Navel gazing

Caroline Glick of the Jerusalem Post is onto something when she identifies “navel gazing” as the central problem in the way that both the U.S. and Israel deal with terrorism. As we in the United States continue to obsess over the actions of a few prison guards, and in the case of some prominent Democrats wonder whether President Bush is on his way to becoming the moral equivalent of Saddam Hussein, it is difficult to disagree with Glick’s diagnosis. As she points out, “the US has limited its gaze to itself. Can the US forces enter into sacred Shiite towns or not? Can US forces engage in house to house battles, risking civilian casualties in Fallujah or not? Can the US empower its allies and weaken its enemies in Iraq without being perceived (by itself) as imperialistic? Can the US continue its occupation of Iraq and campaign to bring freedom to this malformed Arab state when a handful of its soldiers besmirch the honor of their uniforms by abusing Iraqi enemy prisoners in Abu Ghraib prison? The questions here are not turned to the enemy that transforms sacred cities into armed camps and hides behind civilians, rendering them either fellow terrorists or hostages. [And] we see little questioning of what US retreats in Fallujah and hesitancy in Najaf do to the forces of jihad throughout the world.”

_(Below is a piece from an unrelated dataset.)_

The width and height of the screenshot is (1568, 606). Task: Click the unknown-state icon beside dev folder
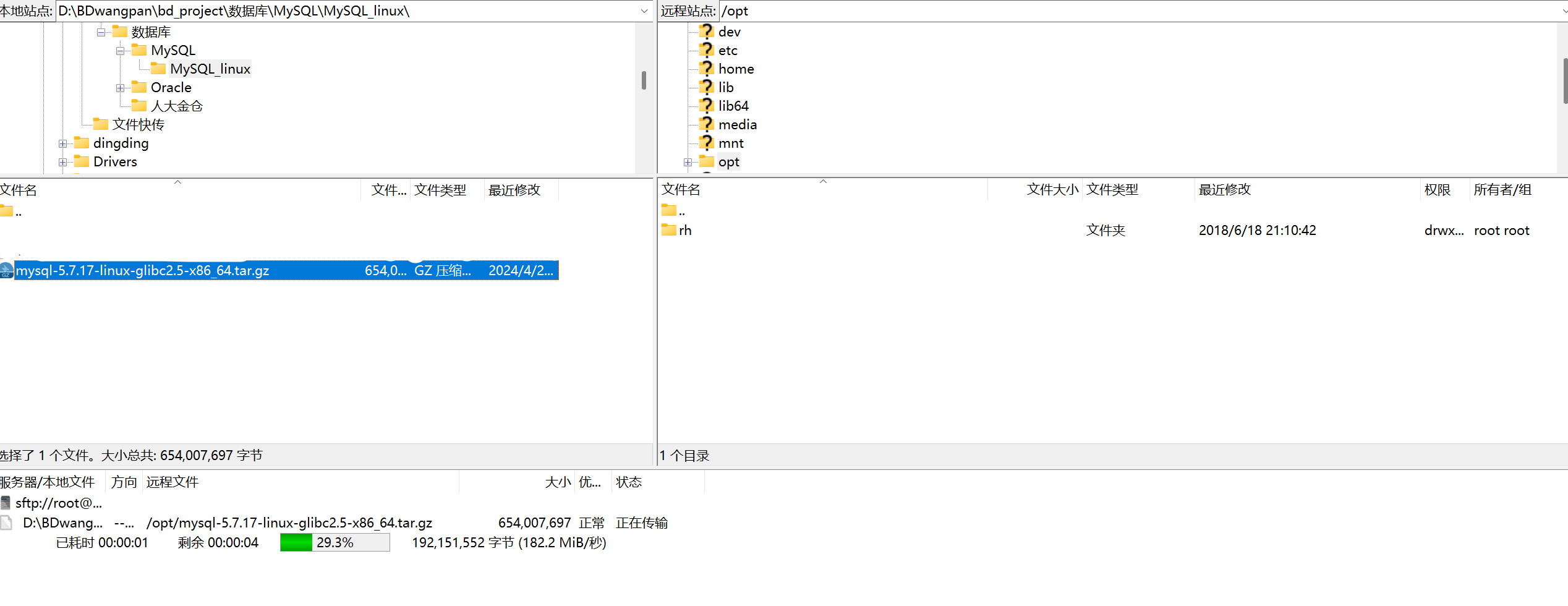coord(706,32)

The psychological source of our navel gazing is not difficult to discern. When we fail to focus on our enemies we can ignore “the scope of their ambitions and depth of their hatred.” In that way, we can avoid reaching the unpleasant conclusion that “we, Israelis, Americans, and indeed all non-fascistic Muslims constitute the frontline in the war wherever we are” and that “It was not US military deployment in Saudi Arabia that precipitated the September 11 attacks anymore than it was the Israeli presence in Lebanon or in Gaza or Judea and Samaria or Jerusalem that precipitated the Palestinian-led jihad against Israel. It is our existence that provokes our enemy.”
Glick concludes as follows: “As the jihad spreads throughout the world, we must stop finally with our self-destructive self-absorption. The butchers in Zeitoun who kicked the remains of our soldiers like footballs on Tuesday, like the butchers in Baghdad, Karachi, Riyadh and beyond who kill with barbaric ecstasy and primordial hatred do so not because of anything we have done. They do so because they are barbarians. And if we do not wish to be destroyed, we must do everything to destroy them and nothing to give them hope for victory against us.” But will we?